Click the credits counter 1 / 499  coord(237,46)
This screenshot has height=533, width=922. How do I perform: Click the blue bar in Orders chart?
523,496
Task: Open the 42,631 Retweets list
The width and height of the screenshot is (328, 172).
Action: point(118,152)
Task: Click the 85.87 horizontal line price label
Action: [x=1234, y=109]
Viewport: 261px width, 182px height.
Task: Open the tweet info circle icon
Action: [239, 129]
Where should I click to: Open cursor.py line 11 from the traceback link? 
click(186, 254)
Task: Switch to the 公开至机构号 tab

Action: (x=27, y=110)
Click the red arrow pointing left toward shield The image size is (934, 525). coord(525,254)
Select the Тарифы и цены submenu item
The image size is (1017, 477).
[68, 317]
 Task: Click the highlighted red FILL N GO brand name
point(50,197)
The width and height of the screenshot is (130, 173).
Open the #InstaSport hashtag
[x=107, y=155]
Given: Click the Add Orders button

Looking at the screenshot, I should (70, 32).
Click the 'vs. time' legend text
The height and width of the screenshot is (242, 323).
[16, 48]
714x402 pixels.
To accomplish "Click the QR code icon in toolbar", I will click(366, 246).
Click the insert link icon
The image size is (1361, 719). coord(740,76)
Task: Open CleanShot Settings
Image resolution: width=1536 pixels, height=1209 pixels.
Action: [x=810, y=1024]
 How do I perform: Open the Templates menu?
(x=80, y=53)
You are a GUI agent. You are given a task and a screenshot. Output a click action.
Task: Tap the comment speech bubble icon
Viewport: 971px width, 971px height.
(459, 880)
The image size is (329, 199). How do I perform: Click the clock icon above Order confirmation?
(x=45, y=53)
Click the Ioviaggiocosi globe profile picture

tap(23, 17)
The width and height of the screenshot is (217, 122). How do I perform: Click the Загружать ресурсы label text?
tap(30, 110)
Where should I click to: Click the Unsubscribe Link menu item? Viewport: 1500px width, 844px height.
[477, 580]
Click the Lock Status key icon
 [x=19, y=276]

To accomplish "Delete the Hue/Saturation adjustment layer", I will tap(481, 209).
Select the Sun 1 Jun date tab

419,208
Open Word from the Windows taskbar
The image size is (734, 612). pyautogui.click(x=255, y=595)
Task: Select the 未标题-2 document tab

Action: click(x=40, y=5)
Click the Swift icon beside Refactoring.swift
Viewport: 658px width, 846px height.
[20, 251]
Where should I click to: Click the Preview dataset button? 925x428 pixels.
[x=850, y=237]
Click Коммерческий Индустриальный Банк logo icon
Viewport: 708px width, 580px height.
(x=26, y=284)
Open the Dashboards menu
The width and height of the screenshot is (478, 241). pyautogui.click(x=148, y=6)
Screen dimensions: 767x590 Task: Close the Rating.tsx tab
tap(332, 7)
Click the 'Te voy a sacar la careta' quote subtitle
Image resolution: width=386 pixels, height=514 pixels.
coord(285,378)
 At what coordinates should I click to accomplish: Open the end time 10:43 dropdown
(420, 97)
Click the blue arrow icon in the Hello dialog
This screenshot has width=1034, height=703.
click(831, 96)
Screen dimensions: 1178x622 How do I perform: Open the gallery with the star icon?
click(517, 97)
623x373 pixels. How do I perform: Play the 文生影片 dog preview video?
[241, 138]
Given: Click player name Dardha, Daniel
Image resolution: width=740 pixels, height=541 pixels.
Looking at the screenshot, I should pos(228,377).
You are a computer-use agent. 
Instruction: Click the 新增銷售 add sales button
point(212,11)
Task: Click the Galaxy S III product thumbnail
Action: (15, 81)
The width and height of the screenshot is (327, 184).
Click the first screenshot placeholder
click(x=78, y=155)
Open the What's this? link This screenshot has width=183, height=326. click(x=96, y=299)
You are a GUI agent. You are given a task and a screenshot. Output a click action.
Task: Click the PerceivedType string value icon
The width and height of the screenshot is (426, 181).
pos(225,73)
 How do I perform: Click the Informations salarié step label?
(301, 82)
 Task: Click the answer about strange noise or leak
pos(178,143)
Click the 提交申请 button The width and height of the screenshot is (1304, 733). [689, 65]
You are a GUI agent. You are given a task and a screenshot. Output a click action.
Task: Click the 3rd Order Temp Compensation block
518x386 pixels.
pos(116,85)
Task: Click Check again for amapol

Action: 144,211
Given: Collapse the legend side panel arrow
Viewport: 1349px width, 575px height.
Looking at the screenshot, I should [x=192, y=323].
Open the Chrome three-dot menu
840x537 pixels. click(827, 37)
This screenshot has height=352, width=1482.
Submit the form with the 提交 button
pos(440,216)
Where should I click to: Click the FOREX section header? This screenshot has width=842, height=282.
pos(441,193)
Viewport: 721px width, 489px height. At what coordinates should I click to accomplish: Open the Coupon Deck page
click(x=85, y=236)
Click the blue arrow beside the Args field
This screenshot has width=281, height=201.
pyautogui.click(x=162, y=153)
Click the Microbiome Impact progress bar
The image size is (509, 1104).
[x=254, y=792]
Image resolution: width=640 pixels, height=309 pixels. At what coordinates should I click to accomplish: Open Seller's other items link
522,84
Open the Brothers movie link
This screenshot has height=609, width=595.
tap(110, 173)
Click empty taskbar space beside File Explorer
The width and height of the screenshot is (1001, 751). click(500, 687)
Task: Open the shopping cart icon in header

※

- The task -
Restate each line above word for word.

- Problem solution -
Click the credits counter 1 / 499  coord(237,46)
This screenshot has height=533, width=922. How do I perform: Click the blue bar in Orders chart?
523,496
Task: Open the 42,631 Retweets list
The width and height of the screenshot is (328, 172).
Action: point(118,152)
Task: Click the 85.87 horizontal line price label
Action: [x=1234, y=109]
Viewport: 261px width, 182px height.
Task: Open the tweet info circle icon
Action: [239, 129]
Where should I click to: Open cursor.py line 11 from the traceback link? 
click(186, 254)
Task: Switch to the 公开至机构号 tab

Action: (x=27, y=110)
Click the red arrow pointing left toward shield The image size is (934, 525). coord(525,254)
Select the Тарифы и цены submenu item
The image size is (1017, 477).
[68, 317]
 Task: Click the highlighted red FILL N GO brand name
point(50,197)
The width and height of the screenshot is (130, 173).
Open the #InstaSport hashtag
[x=107, y=155]
Given: Click the Add Orders button

Looking at the screenshot, I should (70, 32).
Click the 'vs. time' legend text
The height and width of the screenshot is (242, 323).
[16, 48]
714x402 pixels.
To accomplish "Click the QR code icon in toolbar", I will click(366, 246).
Click the insert link icon
The image size is (1361, 719). coord(740,76)
Task: Open CleanShot Settings
Image resolution: width=1536 pixels, height=1209 pixels.
Action: [x=810, y=1024]
 How do I perform: Open the Templates menu?
(x=80, y=53)
You are a GUI agent. You are given a task and a screenshot. Output a click action.
Task: Tap the comment speech bubble icon
Viewport: 971px width, 971px height.
(459, 880)
The image size is (329, 199). How do I perform: Click the clock icon above Order confirmation?
(x=45, y=53)
Click the Ioviaggiocosi globe profile picture

tap(23, 17)
The width and height of the screenshot is (217, 122). How do I perform: Click the Загружать ресурсы label text?
tap(30, 110)
Where should I click to: Click the Unsubscribe Link menu item? Viewport: 1500px width, 844px height.
[477, 580]
Click the Lock Status key icon
 [x=19, y=276]

To accomplish "Delete the Hue/Saturation adjustment layer", I will tap(481, 209).
Select the Sun 1 Jun date tab

419,208
Open Word from the Windows taskbar
The image size is (734, 612). pyautogui.click(x=255, y=595)
Task: Select the 未标题-2 document tab

Action: click(x=40, y=5)
Click the Swift icon beside Refactoring.swift
Viewport: 658px width, 846px height.
[20, 251]
Where should I click to: Click the Preview dataset button? 925x428 pixels.
[x=850, y=237]
Click Коммерческий Индустриальный Банк logo icon
Viewport: 708px width, 580px height.
(x=26, y=284)
Open the Dashboards menu
The width and height of the screenshot is (478, 241). pyautogui.click(x=148, y=6)
Screen dimensions: 767x590 Task: Close the Rating.tsx tab
tap(332, 7)
Click the 'Te voy a sacar la careta' quote subtitle
Image resolution: width=386 pixels, height=514 pixels.
coord(285,378)
 At what coordinates should I click to accomplish: Open the end time 10:43 dropdown
(420, 97)
Click the blue arrow icon in the Hello dialog
This screenshot has width=1034, height=703.
click(831, 96)
Screen dimensions: 1178x622 How do I perform: Open the gallery with the star icon?
click(517, 97)
623x373 pixels. How do I perform: Play the 文生影片 dog preview video?
[241, 138]
Given: Click player name Dardha, Daniel
Image resolution: width=740 pixels, height=541 pixels.
Looking at the screenshot, I should pos(228,377).
You are a computer-use agent. 
Instruction: Click the 新增銷售 add sales button
point(212,11)
Task: Click the Galaxy S III product thumbnail
Action: (15, 81)
The width and height of the screenshot is (327, 184).
Click the first screenshot placeholder
click(x=78, y=155)
Open the What's this? link This screenshot has width=183, height=326. click(x=96, y=299)
You are a GUI agent. You are given a task and a screenshot. Output a click action.
Task: Click the PerceivedType string value icon
The width and height of the screenshot is (426, 181).
pos(225,73)
 How do I perform: Click the Informations salarié step label?
(301, 82)
 Task: Click the answer about strange noise or leak
pos(178,143)
Click the 提交申请 button The width and height of the screenshot is (1304, 733). [689, 65]
You are a GUI agent. You are given a task and a screenshot. Output a click action.
Task: Click the 3rd Order Temp Compensation block
518x386 pixels.
pos(116,85)
Task: Click Check again for amapol

Action: 144,211
Given: Collapse the legend side panel arrow
Viewport: 1349px width, 575px height.
Looking at the screenshot, I should [x=192, y=323].
Open the Chrome three-dot menu
840x537 pixels. click(827, 37)
This screenshot has height=352, width=1482.
Submit the form with the 提交 button
pos(440,216)
Where should I click to: Click the FOREX section header? This screenshot has width=842, height=282.
pos(441,193)
Viewport: 721px width, 489px height. At what coordinates should I click to accomplish: Open the Coupon Deck page
click(x=85, y=236)
Click the blue arrow beside the Args field
This screenshot has width=281, height=201.
pyautogui.click(x=162, y=153)
Click the Microbiome Impact progress bar
The image size is (509, 1104).
[x=254, y=792]
Image resolution: width=640 pixels, height=309 pixels. At what coordinates should I click to accomplish: Open Seller's other items link
522,84
Open the Brothers movie link
This screenshot has height=609, width=595.
tap(110, 173)
Click empty taskbar space beside File Explorer
The width and height of the screenshot is (1001, 751). click(500, 687)
Task: Open the shopping cart icon in header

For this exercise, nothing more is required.